Con queste domande si apre il nuovo ciclo di Colazioni letterarie promosso dalla Società Dante Alighieri Lugano e da LacEdu: a riflettere sulla felicità, con gli strumenti della psicologia e della psicoterapia, sarà Alberto Pellai, partendo dai suoi ultimi libri dedicati all'amore di coppia (‘Appartenersi’), all'insoddisfazione corporea (‘Il lato più bello’) e ai condizionamenti socio-culturali in cui siamo immersi (‘Ragazzo mio. Lettera agli uomini veri di domani’). L’incontro, moderato da Sandra Sain, si terrà domani, sabato 24 febbraio, alle ore 18 (evento gratuito; prenotazione consigliata su www.edu.luganolac.ch).
Alberto Pellai, sabato ci parlerà di felicità. Possiamo tentare una definizione di felicità: al netto delle differenze individuali, che cosa è la felicità?
Possiamo dire che è la capacità di abitare la vita, dandole senso e trovando persone con cui condividere il nostro percorso esistenziale. Quando noi abbiamo queste cose qua, quello che accade è che la nostra mente trova un suo equilibrio e ci dà un senso, un senso del nostro esistere, anche nella direzione dell'autorealizzazione.

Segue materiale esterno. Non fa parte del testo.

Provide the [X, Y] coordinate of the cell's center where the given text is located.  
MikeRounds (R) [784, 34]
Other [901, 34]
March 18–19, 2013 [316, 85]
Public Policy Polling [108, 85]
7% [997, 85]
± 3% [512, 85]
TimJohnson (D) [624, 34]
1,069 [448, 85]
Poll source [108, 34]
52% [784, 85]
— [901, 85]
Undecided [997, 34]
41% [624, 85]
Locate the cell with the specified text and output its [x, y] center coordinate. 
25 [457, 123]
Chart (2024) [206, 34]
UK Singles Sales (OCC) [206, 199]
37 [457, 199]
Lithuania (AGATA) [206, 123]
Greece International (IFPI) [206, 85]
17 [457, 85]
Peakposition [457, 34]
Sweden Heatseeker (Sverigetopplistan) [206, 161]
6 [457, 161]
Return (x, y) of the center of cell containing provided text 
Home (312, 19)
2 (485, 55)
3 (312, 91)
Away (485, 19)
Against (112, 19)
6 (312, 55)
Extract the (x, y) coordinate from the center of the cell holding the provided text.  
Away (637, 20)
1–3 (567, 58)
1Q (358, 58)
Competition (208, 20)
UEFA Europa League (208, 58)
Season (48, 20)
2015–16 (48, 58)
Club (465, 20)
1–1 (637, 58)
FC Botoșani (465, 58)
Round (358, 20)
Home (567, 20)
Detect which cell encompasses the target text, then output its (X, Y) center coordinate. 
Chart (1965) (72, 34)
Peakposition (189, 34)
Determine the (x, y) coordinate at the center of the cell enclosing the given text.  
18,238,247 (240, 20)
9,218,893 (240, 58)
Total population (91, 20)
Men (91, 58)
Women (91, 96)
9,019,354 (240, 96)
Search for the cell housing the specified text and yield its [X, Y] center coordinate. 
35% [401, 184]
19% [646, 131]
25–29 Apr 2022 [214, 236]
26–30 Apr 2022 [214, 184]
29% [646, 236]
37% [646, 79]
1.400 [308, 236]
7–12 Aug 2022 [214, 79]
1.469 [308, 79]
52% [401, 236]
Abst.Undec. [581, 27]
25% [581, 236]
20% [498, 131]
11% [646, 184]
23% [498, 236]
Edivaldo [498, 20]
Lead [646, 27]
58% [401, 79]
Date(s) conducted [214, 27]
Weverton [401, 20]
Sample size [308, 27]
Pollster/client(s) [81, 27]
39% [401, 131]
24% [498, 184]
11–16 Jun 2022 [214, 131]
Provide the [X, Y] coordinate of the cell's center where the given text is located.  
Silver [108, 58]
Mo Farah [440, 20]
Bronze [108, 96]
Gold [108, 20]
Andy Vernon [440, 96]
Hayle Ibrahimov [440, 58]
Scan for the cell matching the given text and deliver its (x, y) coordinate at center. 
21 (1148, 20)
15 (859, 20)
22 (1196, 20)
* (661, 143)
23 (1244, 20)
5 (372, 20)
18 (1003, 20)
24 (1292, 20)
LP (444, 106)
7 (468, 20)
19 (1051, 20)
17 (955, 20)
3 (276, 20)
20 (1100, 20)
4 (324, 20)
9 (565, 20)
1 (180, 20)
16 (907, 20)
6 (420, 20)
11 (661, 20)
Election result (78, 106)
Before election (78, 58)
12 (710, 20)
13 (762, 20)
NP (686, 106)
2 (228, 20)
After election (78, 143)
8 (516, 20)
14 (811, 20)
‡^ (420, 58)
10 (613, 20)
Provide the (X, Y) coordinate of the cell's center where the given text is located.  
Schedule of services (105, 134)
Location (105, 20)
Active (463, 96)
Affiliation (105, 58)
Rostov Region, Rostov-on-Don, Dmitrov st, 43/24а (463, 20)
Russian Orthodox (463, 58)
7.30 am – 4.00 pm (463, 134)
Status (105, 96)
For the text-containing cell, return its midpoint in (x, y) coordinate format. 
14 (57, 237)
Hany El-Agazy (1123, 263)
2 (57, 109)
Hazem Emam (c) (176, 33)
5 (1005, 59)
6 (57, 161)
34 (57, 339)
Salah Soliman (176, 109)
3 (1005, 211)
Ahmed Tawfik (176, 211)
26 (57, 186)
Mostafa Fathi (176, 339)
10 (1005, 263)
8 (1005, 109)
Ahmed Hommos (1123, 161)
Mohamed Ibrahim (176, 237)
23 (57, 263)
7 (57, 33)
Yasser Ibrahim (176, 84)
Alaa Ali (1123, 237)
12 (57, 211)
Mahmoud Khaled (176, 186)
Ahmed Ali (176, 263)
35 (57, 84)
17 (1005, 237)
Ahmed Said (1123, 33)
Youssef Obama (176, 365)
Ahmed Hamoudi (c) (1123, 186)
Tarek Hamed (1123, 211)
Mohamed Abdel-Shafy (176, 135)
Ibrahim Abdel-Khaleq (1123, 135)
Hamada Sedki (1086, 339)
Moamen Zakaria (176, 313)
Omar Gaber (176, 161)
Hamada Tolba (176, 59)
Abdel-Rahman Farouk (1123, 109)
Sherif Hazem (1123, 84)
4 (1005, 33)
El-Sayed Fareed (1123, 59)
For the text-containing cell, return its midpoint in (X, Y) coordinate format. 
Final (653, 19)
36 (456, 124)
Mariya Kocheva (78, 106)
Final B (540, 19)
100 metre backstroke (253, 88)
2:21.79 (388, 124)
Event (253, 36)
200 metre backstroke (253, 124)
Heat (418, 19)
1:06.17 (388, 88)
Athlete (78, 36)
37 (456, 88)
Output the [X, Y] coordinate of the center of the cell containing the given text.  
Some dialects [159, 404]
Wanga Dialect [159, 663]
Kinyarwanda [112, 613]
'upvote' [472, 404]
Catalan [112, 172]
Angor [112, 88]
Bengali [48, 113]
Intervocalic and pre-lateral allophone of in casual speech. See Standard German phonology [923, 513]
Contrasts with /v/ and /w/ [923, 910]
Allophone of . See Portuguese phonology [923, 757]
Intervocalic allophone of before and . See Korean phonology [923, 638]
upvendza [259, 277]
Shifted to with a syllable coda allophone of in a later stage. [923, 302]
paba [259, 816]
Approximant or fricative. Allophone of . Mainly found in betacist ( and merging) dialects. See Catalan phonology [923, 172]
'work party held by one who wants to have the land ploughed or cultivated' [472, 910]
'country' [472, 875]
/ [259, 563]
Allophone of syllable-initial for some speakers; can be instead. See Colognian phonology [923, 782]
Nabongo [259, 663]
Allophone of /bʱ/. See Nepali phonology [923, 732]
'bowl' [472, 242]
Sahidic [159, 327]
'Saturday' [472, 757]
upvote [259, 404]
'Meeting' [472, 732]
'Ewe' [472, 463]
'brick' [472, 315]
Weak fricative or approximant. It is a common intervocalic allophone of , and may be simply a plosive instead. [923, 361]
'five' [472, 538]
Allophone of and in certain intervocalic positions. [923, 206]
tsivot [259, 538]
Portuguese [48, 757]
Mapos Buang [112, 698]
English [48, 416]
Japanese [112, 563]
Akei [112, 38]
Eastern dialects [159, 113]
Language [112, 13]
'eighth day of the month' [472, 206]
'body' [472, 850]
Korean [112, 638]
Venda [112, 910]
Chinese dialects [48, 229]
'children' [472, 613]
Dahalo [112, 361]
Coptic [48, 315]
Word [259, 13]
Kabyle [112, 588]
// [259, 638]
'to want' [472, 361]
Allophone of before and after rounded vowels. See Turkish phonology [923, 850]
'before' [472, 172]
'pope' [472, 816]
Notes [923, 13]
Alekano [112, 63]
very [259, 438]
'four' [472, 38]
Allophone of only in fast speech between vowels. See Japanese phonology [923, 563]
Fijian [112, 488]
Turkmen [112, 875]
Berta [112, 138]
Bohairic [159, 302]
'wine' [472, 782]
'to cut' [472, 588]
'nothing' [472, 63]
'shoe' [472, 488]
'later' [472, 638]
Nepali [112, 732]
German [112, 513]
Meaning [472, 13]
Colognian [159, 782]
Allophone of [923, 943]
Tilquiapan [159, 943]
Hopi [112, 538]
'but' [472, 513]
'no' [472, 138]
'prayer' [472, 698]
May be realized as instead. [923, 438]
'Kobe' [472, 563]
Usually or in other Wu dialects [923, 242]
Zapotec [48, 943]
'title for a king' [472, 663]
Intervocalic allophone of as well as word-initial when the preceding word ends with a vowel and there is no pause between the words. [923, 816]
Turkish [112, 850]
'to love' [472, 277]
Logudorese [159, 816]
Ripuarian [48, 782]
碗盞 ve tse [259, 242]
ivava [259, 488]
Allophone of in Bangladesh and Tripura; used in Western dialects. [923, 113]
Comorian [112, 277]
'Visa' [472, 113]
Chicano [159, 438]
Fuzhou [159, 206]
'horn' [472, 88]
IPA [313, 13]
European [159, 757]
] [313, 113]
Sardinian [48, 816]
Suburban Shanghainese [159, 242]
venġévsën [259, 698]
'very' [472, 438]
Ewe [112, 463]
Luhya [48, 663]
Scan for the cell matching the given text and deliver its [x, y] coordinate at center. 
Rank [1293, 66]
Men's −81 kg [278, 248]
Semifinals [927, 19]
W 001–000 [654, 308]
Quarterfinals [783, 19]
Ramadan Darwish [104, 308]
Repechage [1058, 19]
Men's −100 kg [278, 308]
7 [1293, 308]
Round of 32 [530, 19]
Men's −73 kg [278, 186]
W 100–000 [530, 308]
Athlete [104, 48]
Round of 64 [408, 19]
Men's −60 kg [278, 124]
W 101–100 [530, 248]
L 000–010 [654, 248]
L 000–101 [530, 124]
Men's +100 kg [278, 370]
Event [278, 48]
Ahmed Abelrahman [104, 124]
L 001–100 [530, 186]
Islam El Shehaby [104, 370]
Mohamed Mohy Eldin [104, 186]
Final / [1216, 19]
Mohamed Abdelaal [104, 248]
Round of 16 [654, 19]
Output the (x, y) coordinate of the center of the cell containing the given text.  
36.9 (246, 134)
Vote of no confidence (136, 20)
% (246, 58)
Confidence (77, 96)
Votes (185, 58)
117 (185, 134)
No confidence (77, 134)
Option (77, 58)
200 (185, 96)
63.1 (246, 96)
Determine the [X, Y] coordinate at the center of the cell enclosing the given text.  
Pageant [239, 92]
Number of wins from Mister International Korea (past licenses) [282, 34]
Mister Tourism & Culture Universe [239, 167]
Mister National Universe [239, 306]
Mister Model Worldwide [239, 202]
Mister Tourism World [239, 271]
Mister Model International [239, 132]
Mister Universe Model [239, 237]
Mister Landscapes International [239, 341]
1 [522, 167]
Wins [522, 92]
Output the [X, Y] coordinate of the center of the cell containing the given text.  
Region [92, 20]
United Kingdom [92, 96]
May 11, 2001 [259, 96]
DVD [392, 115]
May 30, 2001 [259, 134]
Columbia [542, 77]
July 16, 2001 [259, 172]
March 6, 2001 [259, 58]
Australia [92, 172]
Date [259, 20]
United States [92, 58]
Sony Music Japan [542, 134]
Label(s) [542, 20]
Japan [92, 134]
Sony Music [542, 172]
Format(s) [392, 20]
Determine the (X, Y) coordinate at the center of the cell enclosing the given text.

Ma c’è un modo per valutare concretamente questa ‘capacità di abitare la vita’? O l’idea di felicità è destinata a restare necessariamente vaga?
Chiaramente non c’è un “termometro della felicità”, qualcosa che ci permetta di dire che oggi vale 6 e domani invece vale 10. C’è però quello potremmo chiamare il “sentirsi soddisfatti di quello che si è, di quello che si fa e delle persone che abbiamo intorno”. Più in generale, direi che in una prospettiva psicologica quello che accade è diventare persone capaci di stare al mondo in un senso positivo e significativo. Se ci diamo come obiettivo per una vita felice quello di sorridere sempre, di non avere mai dolore e di avere delle vite perfette, allora siamo sconfitti in partenza e saremo profondamente infelici. Se invece diciamo che una vita felice è una vita che sa darsi una direzione, che sa affrontare anche le onde d'urto, le fasi di crisi, allora ce la possiamo fare. Perché abbiamo nel nostro “kit degli attrezzi per la vita” quello che ci serve per non essere sopraffatto dagli eventi: questo vuol dire non solo avere delle risorse interiori, ma anche essere dentro una rete di relazioni, avere persone che ti amano e a cui vuoi bene, avere amici.
Direi che questi sono gli ingredienti essenziali affinché una persona stia bene nella vita, le dia senso e abiti i suoi giorni trasformandoli in un territorio che è generativo. Forse è molto più facile poi definire l'infelicità, perché l'infelicità è quella condizione in cui ti accorgi che stai male, magari non hai bene presente qual è il motivo del tuo star male, ma ti accorgi di aver perso quell’equilibrio che abbiamo appena definito felicità. Quella capacità di saper stare dentro alla vita improvvisamente l'hai perso. E allora ti guardi in giro e ti guardi dentro per capire cosa ti serve per riparare? Poi quella crepa che si è generata e che si fa sentire.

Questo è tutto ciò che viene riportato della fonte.